I might add that my position that the judgment of the District Court ought to be affirmed is made doubly certain, in *64my mind at least, by the fact that this appellant has already had one complete civil court consideration of his claim to habeas corpus in the Tenth Circuit.12 The present proceeding is a second full-scale civil court review of his claim to error in the military proceeding.

. 1947, 330 U.S. 731, 739, 67 S.Ct. 1009, 1013, 91 L.Ed. 1209.

. 1954, 93 U.S.App.D.C. 307, 213 F.2d 582, certiorari denied 1954, 347 U.S. 989, 74 S.Ct. 850, 98 L.Ed. 1123.

. Art. I, § 8, cl. 14.

. 1946, 327 U.S. 1, 8, 66 S.Ct. 340, 344, 90 L.Ed. 499.

. 1950, 339 U.S. 763, 786, 70 S.Ct. 936, 94 L.Ed. 1255.

. 1952, 91 U.S.App.D.C. 208, 202 F.2d 335.

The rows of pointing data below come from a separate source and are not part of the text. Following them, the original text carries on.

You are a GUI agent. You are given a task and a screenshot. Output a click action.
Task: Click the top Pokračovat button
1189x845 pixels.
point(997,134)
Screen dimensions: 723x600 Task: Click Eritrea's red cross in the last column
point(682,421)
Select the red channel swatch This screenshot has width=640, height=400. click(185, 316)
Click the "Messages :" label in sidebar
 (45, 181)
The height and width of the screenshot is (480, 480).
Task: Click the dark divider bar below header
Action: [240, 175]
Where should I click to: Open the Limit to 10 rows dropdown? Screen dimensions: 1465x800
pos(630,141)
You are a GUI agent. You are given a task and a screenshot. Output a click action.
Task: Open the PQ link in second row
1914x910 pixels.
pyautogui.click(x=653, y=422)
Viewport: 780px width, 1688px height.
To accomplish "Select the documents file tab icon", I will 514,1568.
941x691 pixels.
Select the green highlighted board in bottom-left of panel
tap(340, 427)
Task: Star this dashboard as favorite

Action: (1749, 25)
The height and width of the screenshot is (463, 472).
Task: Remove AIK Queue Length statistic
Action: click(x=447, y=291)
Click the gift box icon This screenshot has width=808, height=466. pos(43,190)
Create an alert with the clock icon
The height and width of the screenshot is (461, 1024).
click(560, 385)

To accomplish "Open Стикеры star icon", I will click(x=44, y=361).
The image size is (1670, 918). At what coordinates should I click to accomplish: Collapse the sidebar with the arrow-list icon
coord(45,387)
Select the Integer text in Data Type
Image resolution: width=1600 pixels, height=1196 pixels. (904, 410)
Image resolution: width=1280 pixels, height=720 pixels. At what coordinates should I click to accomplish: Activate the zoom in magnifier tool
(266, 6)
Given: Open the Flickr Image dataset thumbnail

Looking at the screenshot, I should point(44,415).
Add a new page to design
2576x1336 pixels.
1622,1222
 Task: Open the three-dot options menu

. Burns v. Wilson, 1953, 346 U.S. 137, 73 S.Ct. 1045, 97 L.Bd. 1508.

. Id., 346 U.S. at pages 138-139, 73 S.Ct. at page 1047.

. Id., 346 U.S. at page 146, 73 S.Ct. at page 1051.

. 1890, 137 U.S. 147, 150, 11 S.Ct. 54, 34 L.Ed. 636.

. 1950, 339 U.S. 103, 111, 70 S.Ct. 495, 94 L.Ed. 691.

. Day v. Davis, 1956, 235 F.2d 379, certiorari denied 1956, 352 U.S. 881, 77 S.Ct. 104, 1 L.Ed.2d 81.